Aaron Schneider's Get Low is a low-key gem featuring suitably low-key performances from Robert Duvall, Bill Murray and Sissy Spacek.
This 1930s-set drama didn't receive a UK cinema release (no doubt bumped by a turgid Judd Apatow comedy), which is a pity as it's a lovingly made and affecting period piece. Duvall stars as Felix Bush, the "Hermit of Caleb County" (Duvall, of course, began his film career playing literature's most enduring hermit, Boo Radley, in To Kill a Mockingbird), an ornery recluse who has been "hiding" in a Tennessee shack for 40 years ("The first 38 years are the hardest," he quips), consumed with guilt over a lost love and a farmhouse fire. Bush hires a funeral parlour, run by Murray's hard-up and quietly desperate undertaker, Frank Quinn, to lay on a "living funeral party" – inviting the townsfolk to tell their own tall tales about him. Quinn and his earnest young apprentice, Buddy (Lucas Black), set about meeting his ever-demanding wishes.

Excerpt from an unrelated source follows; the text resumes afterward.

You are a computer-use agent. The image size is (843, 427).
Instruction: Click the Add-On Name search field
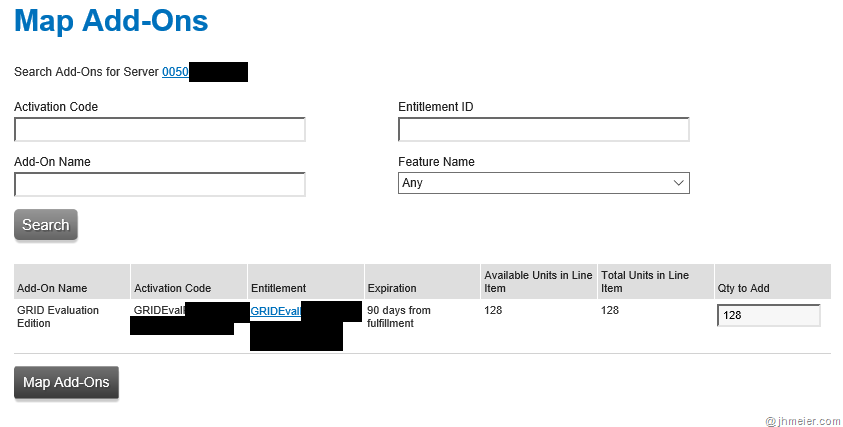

Get Low has a whiff of a TV movie about it, but it's still a heck more engaging than most US dramas that are blessed with cinema releases. It's helped enormously by Duvall's potent performance. In fact, Get Low feels – much like Clint Eastwood's Gran Torino – like a fitting tribute/homage to all of Duvall's skills as an actor.
A somewhat solemn experience, but also gently amusing and moving.